A film bro is a movie buff except replace the classics with whatever big name directors command the highest budgets for original scripts in the last 20 years. If they have seen 20th century films it’s by people like Hitchcock and Kubrick who “exerted so much control over their productions.” The word ‘control’ comes up perturbingly often with film bros.
A cinephile is a movie buff except for obscure experimental 8 hour long movies that only 30 people saw before it was lost for seven decades and then found in the closet of an abandoned insane asylum and restored. They get really annoyed that commercial cinema even exists, seeing it as an affront to culture, and will do things like compare big movie budgets to entire country’s GDP or non-profit budgets and get into long discourse about hamburgers vs fine dining metaphors.
A fanboy is like a film bro except switch original concept movies with big tent franchises like Star Wars or Marvel or Planet of the Apes or something, and probably hasn’t seen a movie made before the 21st century at all, or if has finds it really boring. Fanboys get weirdly personally offended when film buffs or cinephiles don’t like their movies, taking it as an affront to ‘shared culture’ and ‘modern mythos.’
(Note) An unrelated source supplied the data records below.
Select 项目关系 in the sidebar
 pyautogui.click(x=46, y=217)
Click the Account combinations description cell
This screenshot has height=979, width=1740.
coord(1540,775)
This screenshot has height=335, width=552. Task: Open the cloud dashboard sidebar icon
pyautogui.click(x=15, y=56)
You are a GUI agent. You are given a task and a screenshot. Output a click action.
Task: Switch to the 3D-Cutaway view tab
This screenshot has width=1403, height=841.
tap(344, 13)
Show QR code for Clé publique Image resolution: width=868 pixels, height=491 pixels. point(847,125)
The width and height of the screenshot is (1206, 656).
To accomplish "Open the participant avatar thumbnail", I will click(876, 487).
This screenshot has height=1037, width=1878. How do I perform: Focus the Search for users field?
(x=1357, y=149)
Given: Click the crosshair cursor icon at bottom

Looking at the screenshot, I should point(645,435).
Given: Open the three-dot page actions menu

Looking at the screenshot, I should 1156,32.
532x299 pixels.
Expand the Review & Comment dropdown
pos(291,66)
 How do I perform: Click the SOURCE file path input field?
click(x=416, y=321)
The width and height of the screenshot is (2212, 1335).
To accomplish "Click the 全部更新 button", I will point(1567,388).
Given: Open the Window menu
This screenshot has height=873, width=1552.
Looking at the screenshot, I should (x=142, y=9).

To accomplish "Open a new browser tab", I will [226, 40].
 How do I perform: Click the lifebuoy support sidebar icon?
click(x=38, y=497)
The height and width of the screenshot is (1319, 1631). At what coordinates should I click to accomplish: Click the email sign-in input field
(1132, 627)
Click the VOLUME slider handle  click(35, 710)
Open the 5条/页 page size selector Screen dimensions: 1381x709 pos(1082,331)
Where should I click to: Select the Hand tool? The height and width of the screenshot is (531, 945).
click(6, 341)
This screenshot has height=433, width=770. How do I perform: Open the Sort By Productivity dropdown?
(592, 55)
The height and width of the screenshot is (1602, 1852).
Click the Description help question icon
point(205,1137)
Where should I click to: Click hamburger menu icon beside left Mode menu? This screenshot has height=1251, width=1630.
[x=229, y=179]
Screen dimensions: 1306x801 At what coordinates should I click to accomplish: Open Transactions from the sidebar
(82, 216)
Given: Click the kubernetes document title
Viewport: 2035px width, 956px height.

A cultist is a cinephile except for f grade, punk, lo-fi, counterculture movies with tiny budgets, terrible effects, and gratuitous violence, drugs, and nudity. Cultists basically don’t even watch the rest of the movies, not seeing the point of wasting the time and money. For them a big budget spectacle from the fanboy, or a Turner classic movie from the film buff, or whatever Eastern european mumblecore about aging farmers the cinephile is slinging at them, are all equally boring.
A hipster is a film bro except switch whatever directors from the last 20 years command the highest budgets with whatever directors from the last 20 years made the most feature length movies with no budget whatsoever. Unlike cultists they prefer the camera not move or anything happen in the movie at all. Unlike the cinephiles they prioritize the contemporary to the historical and independents to the international.
This taxonomy is also very fun: https://substack.com/@danebenko/note/c-56629650?r=p29dh&utm_medium=ios&utm_source=notes-share-action
Ha, came here to repost it. Glad that someone else remembered it!
Now I'm curious as to why there are no such lists for types of readers, music listeners, or viewers of paintings?
Dane’s got you covered! https://substack.com/@danebenko/note/c-67688428?r=p29dh&utm_medium=ios&utm_source=notes-share-action
As Ed William posted below, I had my tongue-and-cheek go at this awhile back:
A movie buff likes the classics and largely will talk about movies made now relative to movies made in the past, and their favorite movie is very likely to have been made in the 1970s. No matter how old they are, they’ve been perpetually negative on the direction the movie industry is going since the 1930s.
A film bro is a movie buff except replace the classics with whatever big name directors command the highest budgets for original scripts in the last 20 years. If they have seen 20th century films it’s by people like Hitchcock and Kubrick who “exerted so much control over their productions.” The word ‘control’ comes up perturbingly often with film bros.
A cinephile is a movie buff except for obscure experimental 8 hour long movies that only 30 people saw before it was lost for seven decades and then found in the closet of an abandoned insane asylum and restored. They get really annoyed that commercial cinema even exists, seeing it as an affront to culture, and will do things like compare big movie budgets to entire country’s GDP or non-profit budgets and get into long discourse about hamburgers vs fine dining metaphors.
A fanboy is like a film bro except switch original concept movies with big tent franchises like Star Wars or Marvel or Planet of the Apes or something, and probably hasn’t seen a movie made before the 21st century at all, or if has finds it really boring. Fanboys get weirdly personally offended when film buffs or cinephiles don’t like their movies, taking it as an affront to ‘shared culture’ and ‘modern mythos.’
A cultist is a cinephile except for f grade, punk, lo-fi, counterculture movies with tiny budgets, terrible effects, and gratuitous violence, drugs, and nudity. Cultists basically don’t even watch the rest of the movies, not seeing the point of wasting the time and money. For them a big budget spectacle from the fanboy, or a Turner classic movie from the film buff, or whatever Eastern european mumblecore about aging farmers the cinephile is slinging at them, are all equally boring.
A hipster is a film bro except switch whatever directors from the last 20 years command the highest budgets with whatever directors from the last 20 years made the most feature length movies with no budget whatsoever. Unlike cultists they prefer the camera not move or anything happen in the movie at all. Unlike the cinephiles they prioritize the contemporary to the historical and independents to the international.